Everything from the line that contains "Click the Minority Interest row label" to the final line of the data, both ends included, must be set down exactly, apart from the pictures.

[SOURCE DATA]:
_____

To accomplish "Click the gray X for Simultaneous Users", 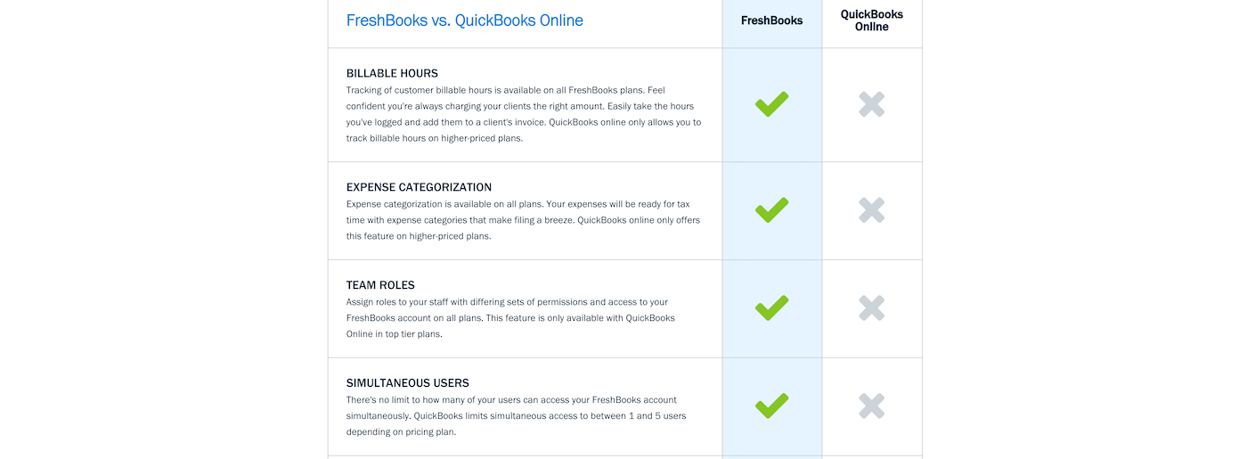I will pos(872,406).
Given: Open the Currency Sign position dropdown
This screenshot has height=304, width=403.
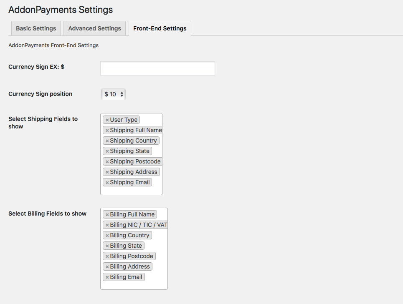Looking at the screenshot, I should 113,94.
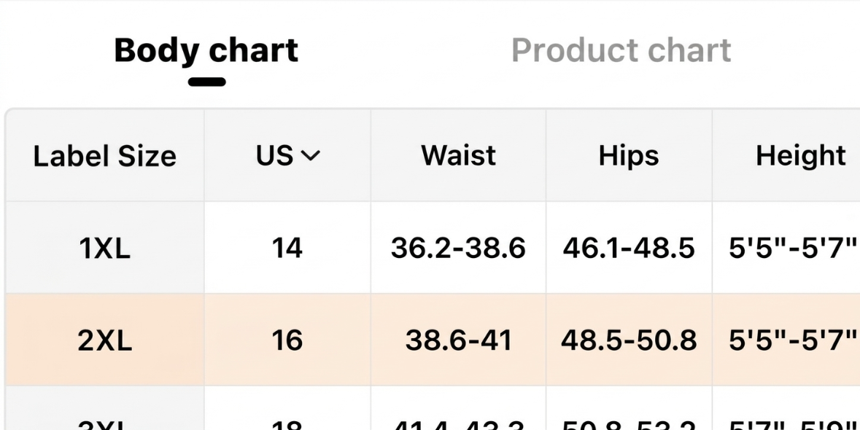This screenshot has height=430, width=860.
Task: Click the Label Size column header
Action: (x=105, y=156)
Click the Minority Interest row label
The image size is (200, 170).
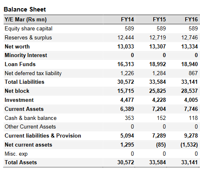pos(26,55)
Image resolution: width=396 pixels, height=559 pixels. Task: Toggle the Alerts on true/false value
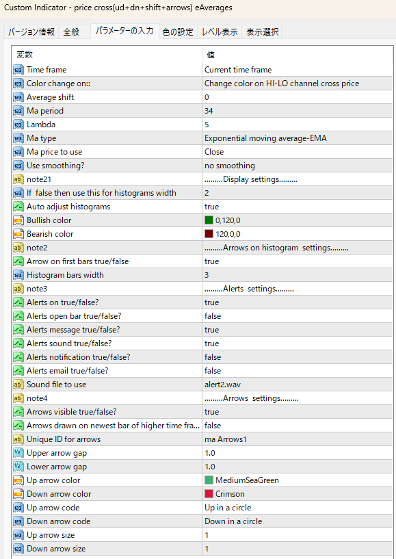click(298, 302)
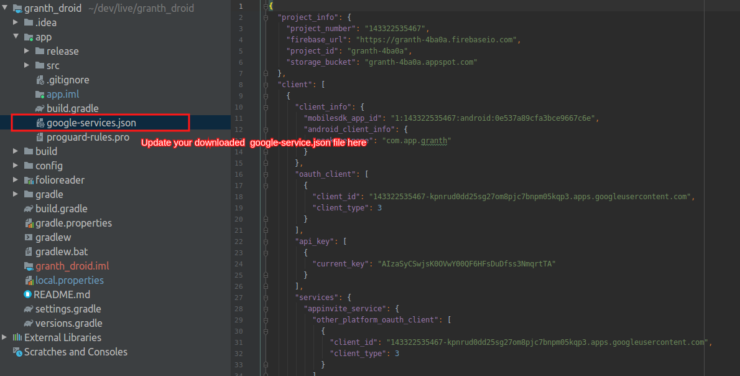Select granth_droid.iml file

pos(72,266)
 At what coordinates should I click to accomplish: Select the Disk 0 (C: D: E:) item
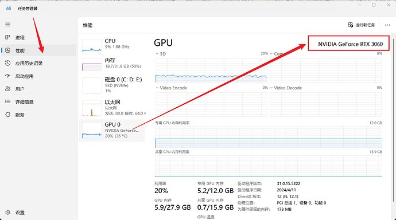point(112,85)
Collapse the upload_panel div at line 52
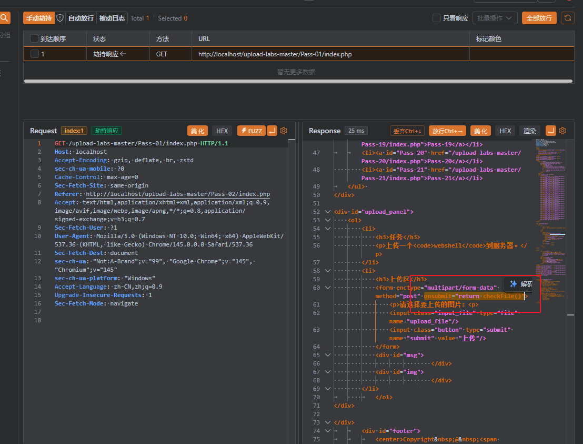 click(x=327, y=212)
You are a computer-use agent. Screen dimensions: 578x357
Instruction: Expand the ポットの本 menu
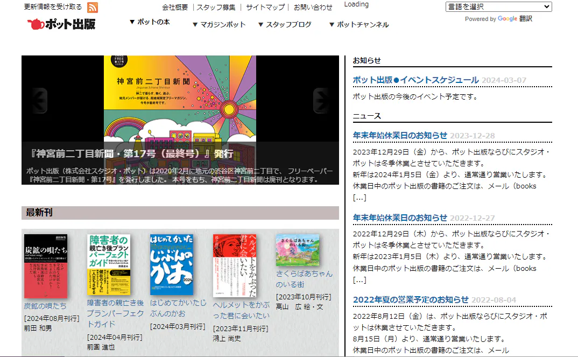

_____

[ANSWER SPACE]:
Click the Minority Interest row label
The image size is (200, 170).
pos(26,55)
Image resolution: width=396 pixels, height=559 pixels. Task: Toggle the Alerts on true/false value
click(298, 302)
Select granth_droid.iml file

pos(72,266)
 At what coordinates should I click to accomplish: Select the Disk 0 (C: D: E:) item
point(112,85)
Collapse the upload_panel div at line 52
 click(x=327, y=212)
You are a computer-use agent. Screen dimensions: 578x357
Instruction: Expand the ポットの本 menu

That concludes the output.